In order for a law to be administered fairly and absent arbitrariness clarity is required. The BCMHA is very difficult to administer because the nature of related medical practices leaves a wide scope for interpretation of illness and degree of illness, physiological assessment is inherently subjective and easily subverted by personal biases, social convention and cultural variances. In administering patients under the act, the medical professional is extended a broad degree of discretion, while they have a requirement to assess the “plausibility” of claims, for example, there are no guidelines on how plausibility is interpreted or applied – they simply decide what to believe or not to believe absent any requirement for proving or disproving and they are most often informed by hearsay alone. Further; “severity” is ill defined, the perception of illness is all that is required to actuate the act. In the administration of the BCMHA there are no clear bench marks for practitioners and judiciaries with respect to “severity”. People can have their rights breached absent being a threat or for failing to watch their finances, or a single person exposed to the act can be treated differently depending on who treats them, in this case vagueness effects arbitrariness.
In the absence of clarity around “severity” medical personnel have the capacity to act preemptively- we think the patient will do something wrong, we will incarcerate them.
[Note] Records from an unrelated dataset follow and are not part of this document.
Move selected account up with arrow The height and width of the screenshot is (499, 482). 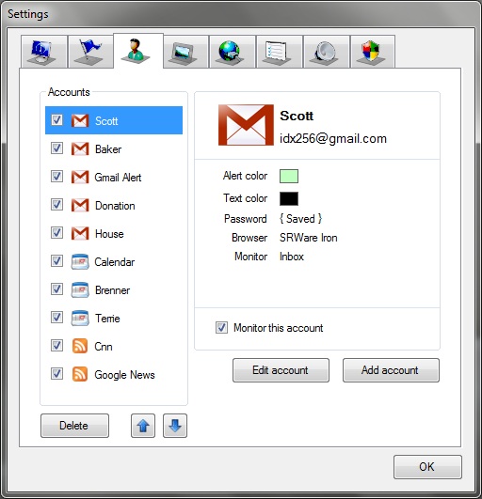[x=143, y=426]
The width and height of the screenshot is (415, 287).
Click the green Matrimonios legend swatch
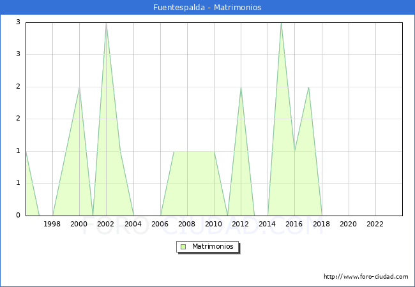[x=183, y=247]
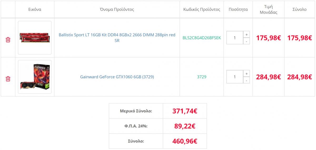Increase Ballistix RAM quantity with plus button
The height and width of the screenshot is (150, 316).
[246, 35]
To medical professionals this makes perfect sense, mental illness responds to early treatment, this is one of the base arguments for an act like the BCMHA. The challenge is that, it is a base tenet of our legal system that in order to have your state of liberty interrupted something wrong must have occurred – this is fundamental – the absence of clarity around severity moves us away from fundamentals. There are very few, if any in practical terms, instances where there is opportunity for preemptive action by the state, this may subject the act to subversion – it may be temping for example – to have a man declared ill on the basis of “unreasonable jealously” and incarcerated on the perception he might do something violent in a crumbling relationship. This kind of legislation is a very slippery slope, we are all at risk then at anytime of having the perceptions of other’s determine whether our state of liberty is upheld or not. In law in general, there is opportunity for wrongful incarceration or other punitive state action, to incarcerate people on the anticipation they might do something is a complete breach of our legal traditions.
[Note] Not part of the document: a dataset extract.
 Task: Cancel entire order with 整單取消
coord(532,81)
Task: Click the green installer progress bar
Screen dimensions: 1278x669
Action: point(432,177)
There is leeway given in the administration BCMHA with respect to the preconditions of incarceration, due to the assertion, that when administering the act professional’s actions are absent a punitive element. Anytime the state uses its power to change behavior, or to detain for the protection of the public it is punitive; the fact that force is permitted and used, indicates the people affected view the use of the BCMHA as punitive.
The act now grants complete discretion to medical personnel as to whether to use the act or not, the use of the act hinges on the perception of illness, as opposed to physical occurrences, objective data, proof of a pathogenic abnormality, or threatening actions by an individual. The BC Civil Liberties group and others see the flaw in this and want there to be a strengthening of the language around severity to include terms like “imminent harm” “clear threat to self or others”.